Longe do seu projeto Symbolic e toda a badalação do mundo do entretenimento, Ilan se mostra uma pessoa simples, que medita, valoriza muito sua esposa e filhos, que ouve diversos estilos de música, não só o psytrance mas, entre outros, como o techno, e declara-se um fã do som de Stephan Bodzin. Sobre as dificuldades da carreira dentro da música eletrônica, Symbolic deu este depoimento cheio de enmoção e exclusivo para a coluna Tudobeats e para a House Mag. Confira!

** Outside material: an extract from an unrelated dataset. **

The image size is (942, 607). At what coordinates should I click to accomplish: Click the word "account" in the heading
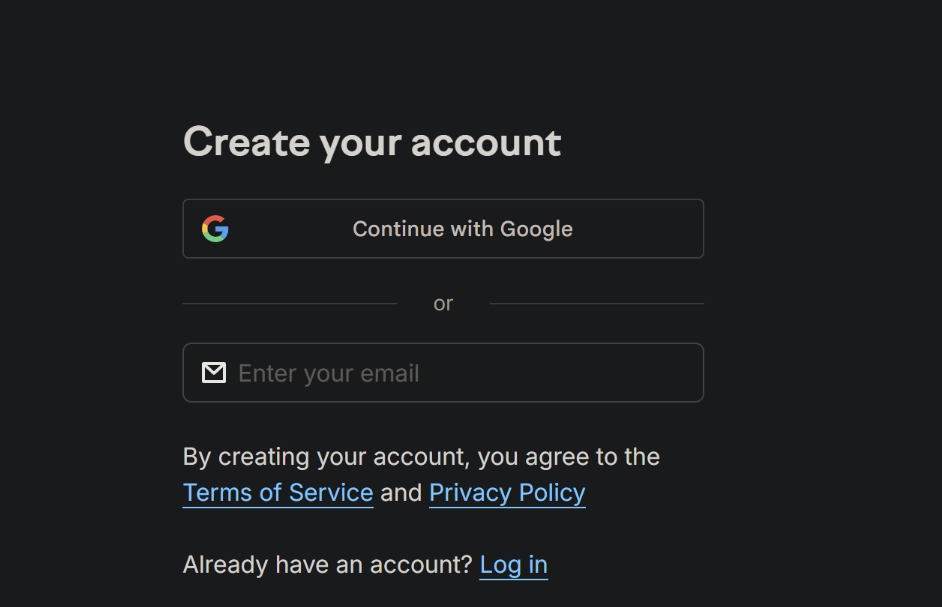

“Eu posso te dizer que não venho de um berço rico. Bem jovem eu já tinha dois empregos para ajudar minha família. Sempre sonhava com a música eletrônica, fazer parte disto e planejava como poderia montar meu estúdio. Após alguns anos, consegui alugar uma sala pequena, mas que tinha as ferramentas básicas para ser um estúdio legal. Então, após um dia  inteiro de trabalho fora, eu ia para meu estúdio e estudava por horas a fio como produzir música e dominar aqueles equipamentos. Dormia três, as vezes quatro horas por dia, pois queria passar o maior tempo possível no estúdio, aprendendo e melhorando. Foi uma época muito difícil, mas, o meu afíncuo amor pela música me ajudou a manter-me no limite e conseguir alcançar um bom nível de produção. Aos que partilham deste amor pela música e buscam tornar-se DJs e produtores,posso afirmar, nunca parem de sonhar”.